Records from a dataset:
* * * * *

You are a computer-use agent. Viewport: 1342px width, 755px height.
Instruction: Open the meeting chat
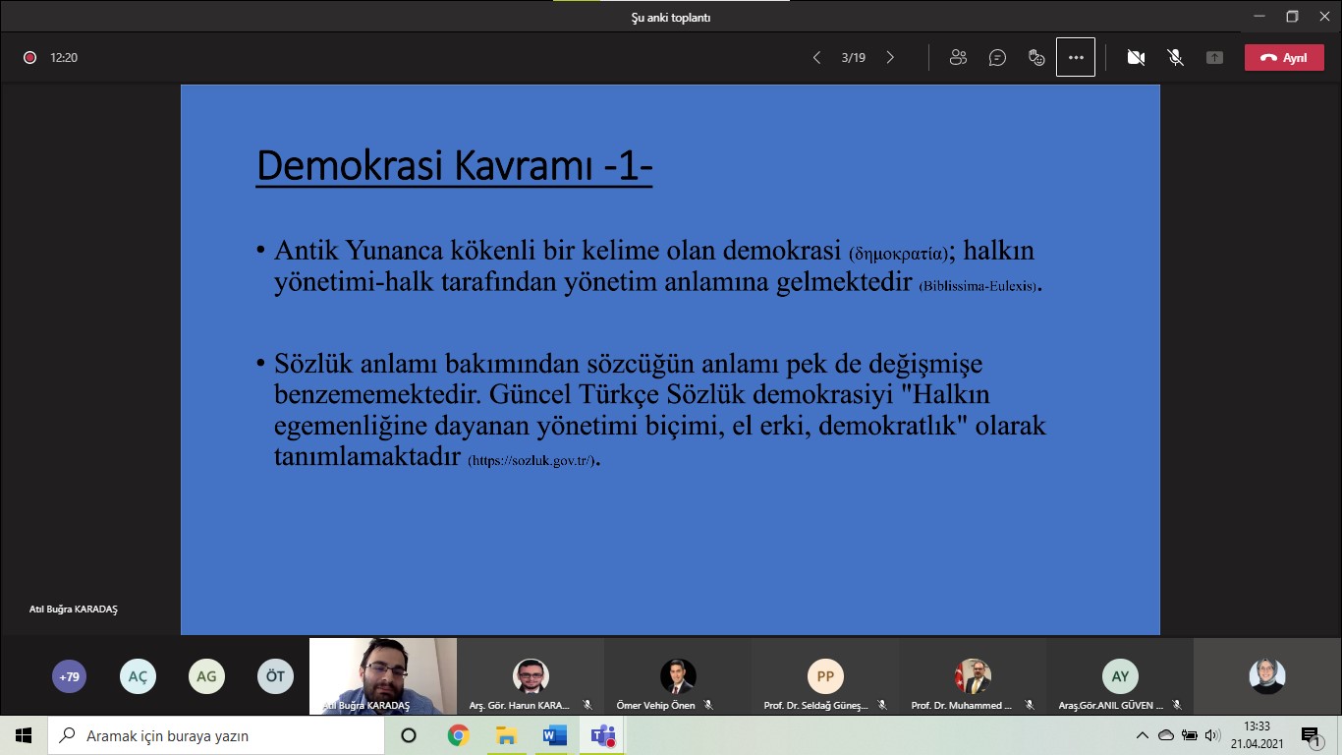[997, 58]
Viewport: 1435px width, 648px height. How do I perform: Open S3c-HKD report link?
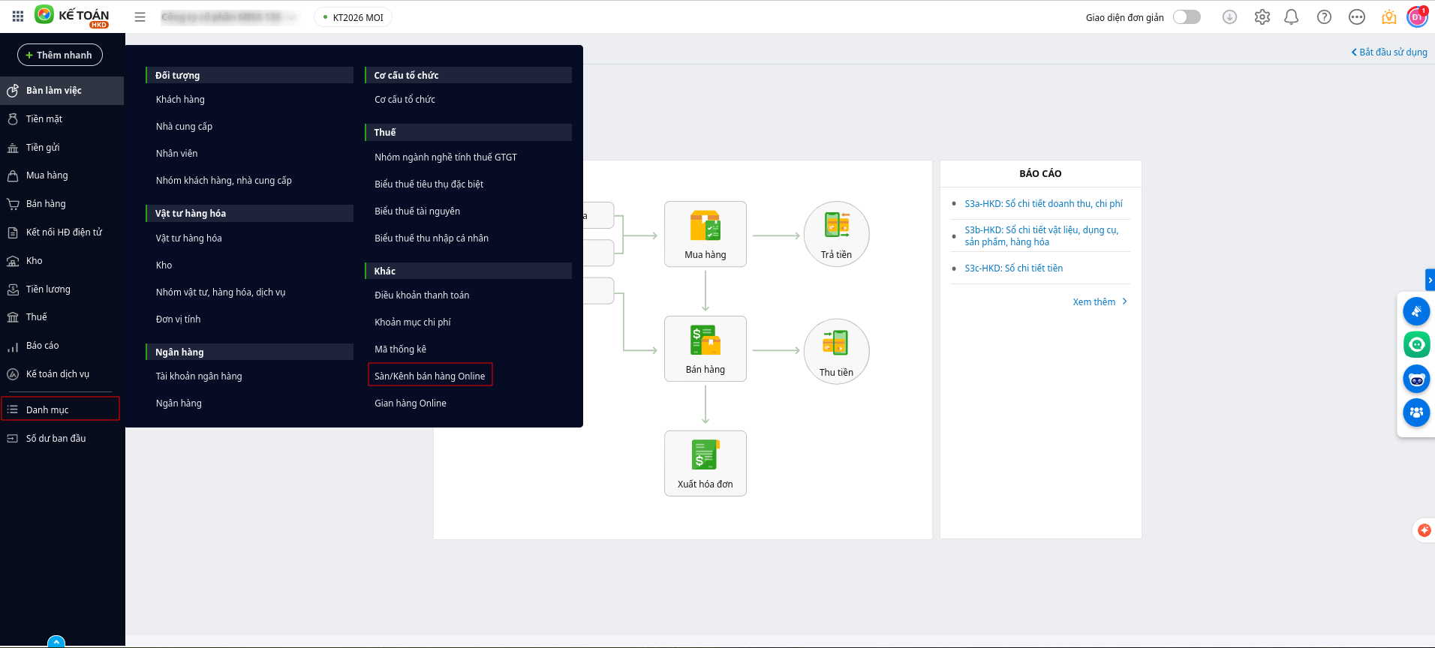click(x=1013, y=268)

* * * * *

▶ Task prompt
In the copy you write, the data above must appear exactly, with no pictures.

▶ Expected answer
You are a computer-use agent. Viewport: 1342px width, 755px height.
Instruction: Open the meeting chat
[997, 58]
Viewport: 1435px width, 648px height. How do I perform: Open S3c-HKD report link?
click(x=1013, y=268)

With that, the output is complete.